Quando la nave se ne va
E infine la partenza, l’isola che scivola via nel tratto di mare che la separa dal continente avvalendosi del cordone ombelicale del traghetto di turno. Ma prima di affacciarsi «al mare aperto del canale, l’Elba offre alla visione del passeggero una parte di sé che merita di essere meglio osservata e ammirata nella sua selvaggia bellezza anche da chi, abitante dell’isola, la ritiene così consueta e familiare da essere ignorata. Da Punta Pina fino a Capo Vita è un continuo susseguirsi di piccole insenature sabbiose e acciottolate, di scogli rosa, anfratti, massi biancastri levigati dalla millenaria carezza delle onde, strapiombi e vallate e lievi declivi aggrediti e coperti da una invadente e verdeggiante macchia mediterranea. E come a ricordarci altre epoche e vicende di un lontano passato, si ergono, sulla sommità di rocciosi costoni o su radi pianori nelle cime dei monti, gli antichi guardiani del mare: dall’imponente castello del Volterraio che domina la valle di Bagnaia e il golfo, al minuscolo edificio che fu guardia di sanità sul promontorio che separa Nisporto da Nisportino, per finire al semaforo di Monte Grosso, un tempo stazione meteorologica e di avvistamento di quella che fu la Regia Marina».
Vista dagli altri
Una giovane intellettuale, Silvia Leone, nel recensire La Penna d’Oca ha scritto che nel libro «l’Elba è molto più di una bella scenografia, molto più di un’isola per il turismo di massa. L’Elba che vive anche quando le luci si spengono, il rumore cessa e le spiagge si svuotano, con la sua pace, le sue tradizioni, i suoi passaggi evocativi, il carattere dei suoi abitanti e la memoria di personaggi importanti, legati all’isola per nascita o elezione. L’Elba come quel paese che, a detta di Cesare Pavese, ci vuole, non fosse altro per il gusto di lasciarlo con la consapevolezza che, da devoto genitore, resterà sempre lì ad aspettare il ritorno del figlio».

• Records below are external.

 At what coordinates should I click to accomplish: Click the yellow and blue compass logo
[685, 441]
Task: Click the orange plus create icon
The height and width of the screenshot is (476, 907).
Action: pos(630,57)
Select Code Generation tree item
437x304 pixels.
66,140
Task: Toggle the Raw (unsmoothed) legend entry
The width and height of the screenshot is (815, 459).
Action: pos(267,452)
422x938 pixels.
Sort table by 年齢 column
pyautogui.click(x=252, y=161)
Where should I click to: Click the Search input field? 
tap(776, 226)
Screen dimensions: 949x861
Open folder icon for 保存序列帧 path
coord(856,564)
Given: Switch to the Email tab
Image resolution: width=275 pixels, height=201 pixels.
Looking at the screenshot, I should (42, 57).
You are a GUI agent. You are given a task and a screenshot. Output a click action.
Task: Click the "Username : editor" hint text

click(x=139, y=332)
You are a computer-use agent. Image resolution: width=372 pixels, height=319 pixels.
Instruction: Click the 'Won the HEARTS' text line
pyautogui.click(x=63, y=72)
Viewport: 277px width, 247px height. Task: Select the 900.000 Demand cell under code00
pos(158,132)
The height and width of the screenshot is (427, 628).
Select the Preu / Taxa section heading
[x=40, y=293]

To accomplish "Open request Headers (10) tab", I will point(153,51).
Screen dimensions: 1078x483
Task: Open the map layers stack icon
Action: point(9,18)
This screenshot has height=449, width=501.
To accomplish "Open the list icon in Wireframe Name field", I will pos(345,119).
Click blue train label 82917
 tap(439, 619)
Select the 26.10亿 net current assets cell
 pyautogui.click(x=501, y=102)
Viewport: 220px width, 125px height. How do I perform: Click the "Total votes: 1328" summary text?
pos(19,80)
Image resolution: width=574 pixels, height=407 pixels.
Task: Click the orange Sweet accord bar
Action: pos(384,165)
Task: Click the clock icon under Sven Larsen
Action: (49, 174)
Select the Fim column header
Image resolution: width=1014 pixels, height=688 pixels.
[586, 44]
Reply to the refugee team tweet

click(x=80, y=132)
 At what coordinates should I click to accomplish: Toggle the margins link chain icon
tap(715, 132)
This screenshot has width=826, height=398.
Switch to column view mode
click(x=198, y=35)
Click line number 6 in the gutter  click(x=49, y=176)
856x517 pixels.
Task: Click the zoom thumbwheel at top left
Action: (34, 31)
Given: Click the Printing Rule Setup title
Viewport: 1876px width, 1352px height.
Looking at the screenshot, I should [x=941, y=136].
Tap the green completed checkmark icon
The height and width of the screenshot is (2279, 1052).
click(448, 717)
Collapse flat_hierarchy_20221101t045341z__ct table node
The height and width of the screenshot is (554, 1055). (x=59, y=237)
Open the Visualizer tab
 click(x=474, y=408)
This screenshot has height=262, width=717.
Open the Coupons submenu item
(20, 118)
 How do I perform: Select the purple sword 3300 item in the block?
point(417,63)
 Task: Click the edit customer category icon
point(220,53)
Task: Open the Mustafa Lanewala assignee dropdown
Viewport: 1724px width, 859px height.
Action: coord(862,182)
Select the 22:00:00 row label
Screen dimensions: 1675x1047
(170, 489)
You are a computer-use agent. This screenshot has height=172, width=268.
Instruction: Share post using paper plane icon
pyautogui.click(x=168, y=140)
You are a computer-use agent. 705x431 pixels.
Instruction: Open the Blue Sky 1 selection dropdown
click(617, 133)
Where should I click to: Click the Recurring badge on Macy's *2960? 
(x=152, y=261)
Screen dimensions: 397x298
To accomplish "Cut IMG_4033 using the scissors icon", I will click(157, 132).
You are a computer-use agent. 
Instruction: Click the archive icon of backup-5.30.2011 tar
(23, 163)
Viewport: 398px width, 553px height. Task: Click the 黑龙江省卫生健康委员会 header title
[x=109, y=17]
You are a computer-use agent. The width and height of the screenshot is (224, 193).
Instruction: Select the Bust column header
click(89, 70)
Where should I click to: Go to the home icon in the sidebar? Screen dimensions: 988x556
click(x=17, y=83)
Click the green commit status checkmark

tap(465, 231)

Gli fa eco Nicola Colombo, giornalista e scrittore siciliano, che nella recensione dell’altro libro, La Fatica della Politica, parla di una «sorta di magia che solo la memoria che non rinnega sé stessa è in grado di offrire. L’Autore lo fa in una cornice unica, straordinaria, che è quel luogo, l’Elba, in cui ogni spicchio di paesaggio è un ritratto virato seppia, o per meglio dire, data l’intensità poetica della descrizione dei luoghi, un ‘pastello’, un idillio quasi leopardiano».